Christopher Smith est un brillant étudiant en droit sur le point de terminer ses études et d’entrer au cabinet de son père, Douglas Foster Smith, brillant avocat d’affaires et membre de la chambre des communes.

Lors d’une fête donnée pour le soixantième anniversaire de son père, il fait la connaissance d’Hazel, une violoniste virtuose venue se produire à cette occasion, magnétique jeune femme, rousse comme seules savent l’être les irlandaises. En bavardant avec elle, il lui avoue jouer du piano, passion qu’il a depuis son tout jeune âge et qu’il a continué à travailler en secret, contre l’avis de son père. Hazel arrive à le convaincre de jouer un morceau, ce dont il s’acquitte avec brio.
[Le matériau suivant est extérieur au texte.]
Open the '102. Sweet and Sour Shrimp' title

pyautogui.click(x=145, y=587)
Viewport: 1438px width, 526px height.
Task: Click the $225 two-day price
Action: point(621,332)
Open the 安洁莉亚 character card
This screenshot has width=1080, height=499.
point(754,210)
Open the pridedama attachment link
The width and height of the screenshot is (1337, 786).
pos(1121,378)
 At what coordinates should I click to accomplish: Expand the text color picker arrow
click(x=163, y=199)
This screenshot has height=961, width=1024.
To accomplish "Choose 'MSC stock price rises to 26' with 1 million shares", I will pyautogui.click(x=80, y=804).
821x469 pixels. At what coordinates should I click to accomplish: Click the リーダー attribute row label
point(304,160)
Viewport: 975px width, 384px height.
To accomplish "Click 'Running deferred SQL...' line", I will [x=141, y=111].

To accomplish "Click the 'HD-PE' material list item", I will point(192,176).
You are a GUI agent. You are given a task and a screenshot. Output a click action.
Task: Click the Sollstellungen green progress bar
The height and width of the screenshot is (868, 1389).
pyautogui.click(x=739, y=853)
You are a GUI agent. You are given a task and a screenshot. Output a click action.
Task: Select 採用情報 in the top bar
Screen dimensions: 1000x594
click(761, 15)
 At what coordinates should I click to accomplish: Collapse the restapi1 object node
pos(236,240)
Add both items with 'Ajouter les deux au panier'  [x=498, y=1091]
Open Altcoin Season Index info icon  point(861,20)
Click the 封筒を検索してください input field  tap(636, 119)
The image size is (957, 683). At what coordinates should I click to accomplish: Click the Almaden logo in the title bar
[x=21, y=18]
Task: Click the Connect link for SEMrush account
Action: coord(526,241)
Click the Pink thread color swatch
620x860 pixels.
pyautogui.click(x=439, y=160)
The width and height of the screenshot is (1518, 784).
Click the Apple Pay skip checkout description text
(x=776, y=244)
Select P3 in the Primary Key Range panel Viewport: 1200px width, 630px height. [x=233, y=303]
Ce qui n’est manifestement pas du goût de son père, qui à la fin de la soirée, le convoque dans son bureau. Lors de la dispute qui s’ensuit, Douglas sous l’emprise de la colère, révèle à Chris qu’il n’est pas son fils, mais le fils de Lorcan Flynn, un terroriste irlandais.

Chris va donc se mettre à la recherche de Hazel, qui sera en mesure de lui révéler plus sur ses origines. Il la retrouve en Irlande, où elle lui remet le journal tenu par son père Lorcan Flynn.

Les chapitres de ce journal, alternant avec l’action au présent, vont lui permettre de visiter le passé et de découvrir son père.

Et à travers l’évolution de ce jeune homme on suit en parallèle l’évolution de son fils Christopher, parti sur ses traces et qui, pour réhabiliter la mémoire de son père, quitte à se mettre en danger, va déterrer des histoires qui ne demandaient qu’à dormir encore.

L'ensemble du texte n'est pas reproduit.